When she arrived home, Linda Cierzan found no sign of her husband.
That was two years ago today.
The bizarre disappearance is as puzzling now as it was then. The last words she heard him utter still leave her with questions and no answers.
About 4:30 p.m., Jan. 26, 2017, her husband told her: “I’m putting dinner on.”
The 58-year-old Cierzan was in great spirits, she recalls of that day, when he told her the chicken was cooked.
But when she arrived at their home on Cuatro Milpas Street, near Seco Canyon Road, in Saugus, less than two hours later, she found the chicken cooked, with the oven turned off.
Her husband’s wallet, keys and coat were in the house, with credit cards and money in the wallet.
The family dog was in the house. But there was no sign of Cierzan.

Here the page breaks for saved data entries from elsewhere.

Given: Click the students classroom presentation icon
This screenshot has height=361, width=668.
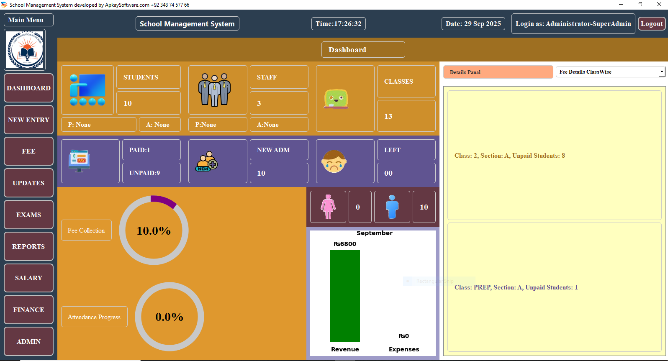Looking at the screenshot, I should click(87, 90).
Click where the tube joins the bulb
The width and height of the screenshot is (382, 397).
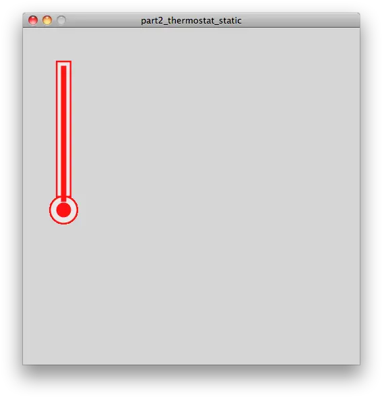click(x=63, y=197)
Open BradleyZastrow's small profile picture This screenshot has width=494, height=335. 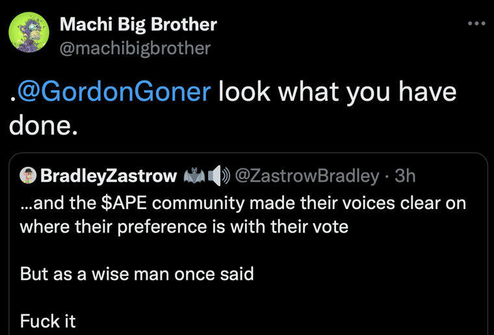[x=28, y=175]
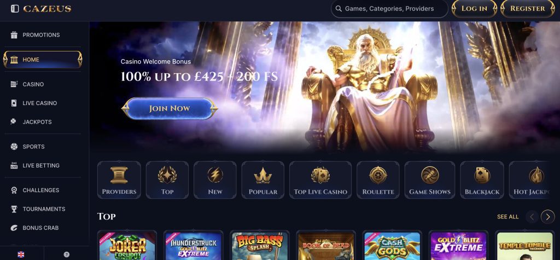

Two years later, there is still no sign of the loveable, hard-working, church-going man faithful to his wife.
“Tomorrow will be the second year that my sweet husband Will has been missing,” Linda Cierzan said Friday.
“I periodically get calls and emails from friends and concerned people who still think about Will and offer heartfelt and hopeful comments about his safe return.
“Some might say that Will’s sisters and I are being foolish to hope that Will is coming back any time soon. To those I would say — but you don’t know our Will,” she said. “He is strong and good, considerate, determined, he is ever faithful to God and so I know that God will be faithful to him.”
The detective assigned by the Los Angeles County Sheriff Department’s Homicide Bureau to the Cierzan case remains committed.
He contacted the family two months ago, but with no new information.
For Will Cierzan’s sister, Andrea Peck, receiving no information has kept the family in limbo.
“In some ways, Will has never left us,” she said Friday, on the eve of the anniversary. “It’s like we’re in limbo.
“Having no information protects us in a way,” she said. “So that we don’t have to respond yet. When we find the truth, then we’ll have to deal with it.”
A shudder of dread ran through the missing man’s family last month when a human skull was found west of Magic Mountain Parkway and Railroad Avenue.
Lt. Derrick Alfred of the Los Angeles County Sheriff Department’s Homicide Bureau expressed hope that DNA or dental records would reveal not only the identity of the deceased, but also what happened.
Investigators with the Los Angeles County Department of Medical Examiner-Coroner are still working on the case.
For the Cierzan family, it was the hope that the mystery would be solved juxtaposed against the dread that the human remains could be those of Will Cierzan.
“When they found that skull, I started to think, ‘Now, we’ll have to deal with death,’” Peck said.
No information has been released on the skull, coroner spokeswoman Nani Cholakians said Friday.
“It’s still a Doe,” she said, referring to the fact that investigators have not yet determined the gender, leaving it neither John Doe or Jane Doe.
“We continue to believe this will be resolved, that the truth will come. And, we hang on to that,” Peck said of the disappearance.
In the meanwhile, however, the mystery remains as profound as the day it happened.
“We feel the same way we did on the day it happened,” Peck said. “We have no more information than we had on that day.”
The missing man’s wife has a message for the scores of people who after all this time continue to express concern and interest in the case.
“All I ask is that the readers take a moment to offer a prayer of thanksgiving for what and who they have in their lives and then take one more minute to say a prayer for Will’s safe return, as well,” she said. “On behalf of the family, I would like to thank you. God bless you.”